Worst Jokes Ever
Why do orphans go on holiday?
To see what family is like.
Are you a school? Because I want to shoot a bunch of kids in you.
One day, there were three people: a mom and two kids. One of the kids walks up and asks her mom why she was named Rose. Her mom told her that she ate a rose petal when she was born; that is why she was named Rose.
Then the second child walked up and yelled, "Ahhhhhh!" and the mom said, "Shut up, Billy Goat!"
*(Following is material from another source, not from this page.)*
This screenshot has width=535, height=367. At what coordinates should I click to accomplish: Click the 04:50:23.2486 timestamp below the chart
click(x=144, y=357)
Your hairline is so big, it was used as a highway.
Knock, knock.
Who is there?
Your Nan.
WHAT? MY NAN IS DEAD!
Are you an orphanage?
Why?
Because I wanna put my kids in you.
If some girls are vegan, then why do they suck dick?
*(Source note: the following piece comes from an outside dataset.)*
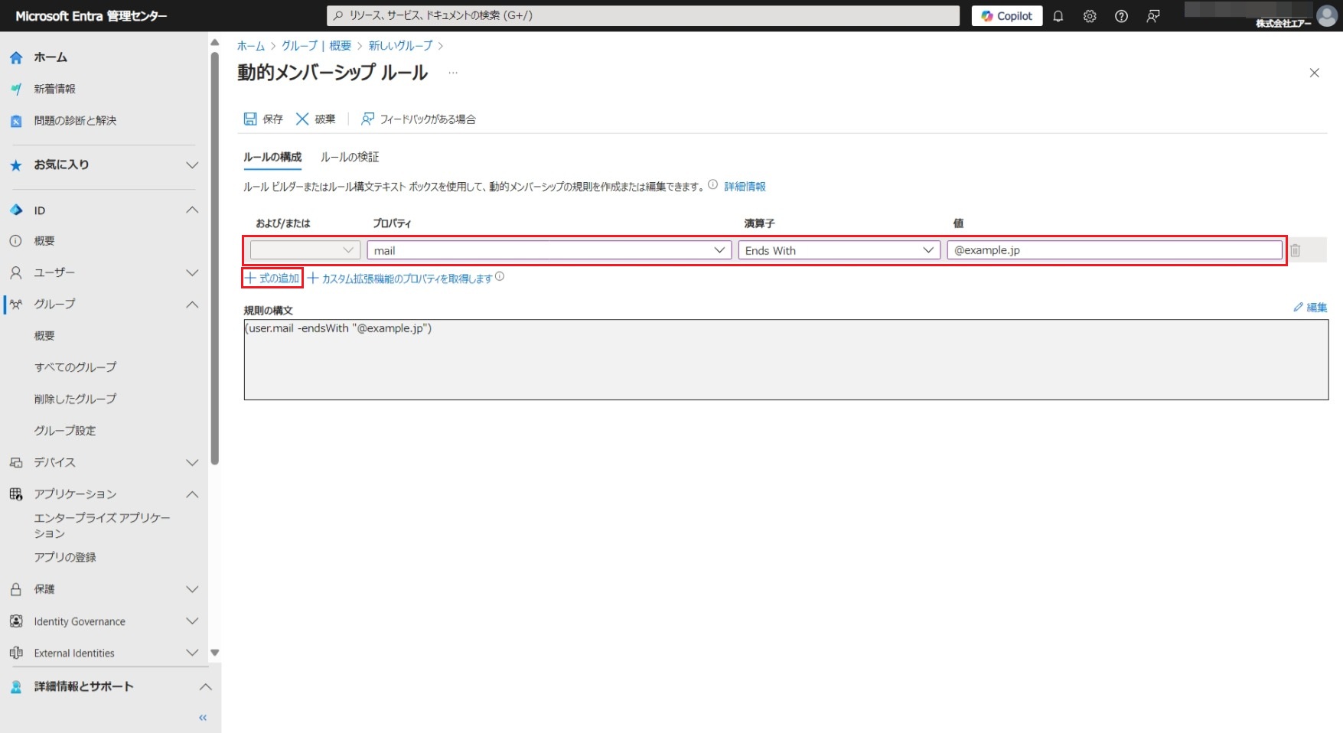Click the value field containing @example.jp
1343x733 pixels.
coord(1113,250)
What's the difference between orphans and dogs?
Dogs get adopted.
What's red and blue and runs up your leg?
A homesick miscarriage.
What do you call a dead hooker?
It doesn't matter, she won't answer you.
Hitler isn’t really a bad guy, after all, he did kill Hitler himself.
What do lesbians and turtles have in common? They both choke on plastic.
Why did the Asian parents have an Asian baby?
Two wongs don't make a white.
Give me baby girl names for a pregnant YouTuber.
(True story)
One day Sally's mom said, "I can just eat you up!" And Sally says, "No, you can't!" Then the mom asks why and Sally says, "Because I'm a beaner, and we don't taste good."
My granddad killed Hitler.
Can two high-femme lesbians go on a date with each other?
Yes, but it will take them forever to get ready.
Why is my sister so annoying? Because put your own thing in.
If a computer was an apartment, the only passage would be the windows.
It would have had doors, but why was it ever spelt DOS?
A computer is a HARDware device. How come someone still feels it is MicroSOFT?